The present capacity for cyber insurance is insufficient, according to the CEO of AIG.
Speaking at an event at New York University on Thursday (April 2), American International Group Inc. CEO Peter D. Hancock shared his belief that the amount of coverage presently provided by cyber insurance is unfavorable in comparison to other types of insurance, reports The Wall Street Journal.
“The largest coverage I’m aware of is for a bank that has about $400 million in coverage which is very small when you think about it,” said Hancock at the event. “When you compare it to the amount of capacity that’s available for a complex chemical plant, refinery, offshore oil platform, the numbers are much, much higher.”

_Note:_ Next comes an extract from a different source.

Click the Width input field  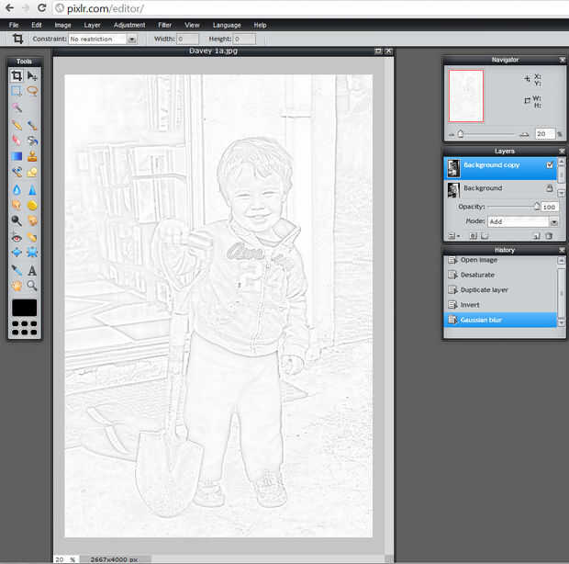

Supporting Hancock’s point of view, the WSJ points to the massive data breach that Target suffered in 2013: it cost the company $252 million in expenses, only $90 million of which was covered by its cyber insurance plan — leaving Target on the hook for $162 million.

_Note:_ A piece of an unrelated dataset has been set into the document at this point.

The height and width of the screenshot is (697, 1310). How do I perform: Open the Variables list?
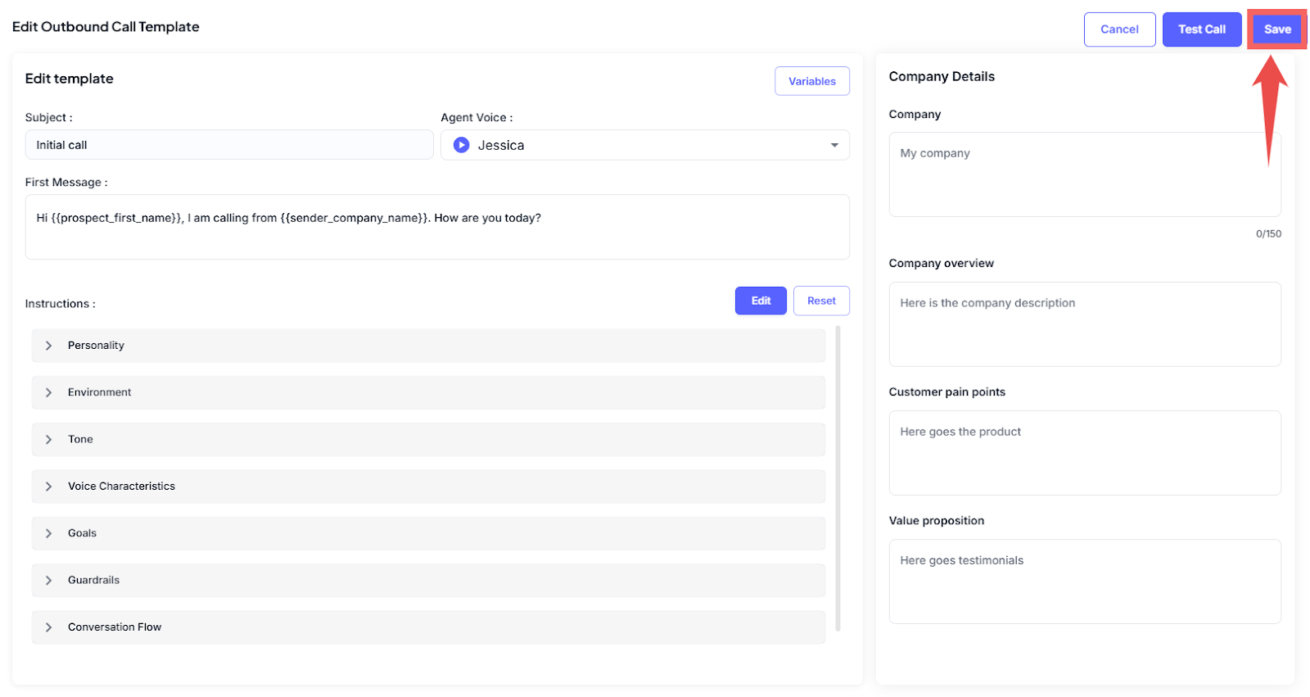click(811, 81)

In an email to The Wall Street Journal, Robert Parisi, cyber product leader for Marsh (the insurance brokerage and risk advisory unit of Marsh & McLennan Companies), explained that while the largest amount of cyber insurance currently available technically exceeds $500 million, it is much more common for the largest policies to be written for only about $100 million to $200 million.

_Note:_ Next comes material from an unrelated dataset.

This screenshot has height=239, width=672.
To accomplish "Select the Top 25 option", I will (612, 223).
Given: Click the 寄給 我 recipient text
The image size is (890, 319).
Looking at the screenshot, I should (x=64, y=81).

According to Marsh’s U.S. Insurance Market Report for 2015, says the WSJ, cyber insurance is one of the fastest-growing sectors in the insurance market. This fact intones the likelihood that the amount of coverage that cyber insurance provides will increase over time.
Hancock seemed to support this prediction in his remarks, saying, “I suspect, over time, the willingness of insurers and by others in the industry to provide greater capacity will increase with greater comfort in the maturity of the countermeasures.”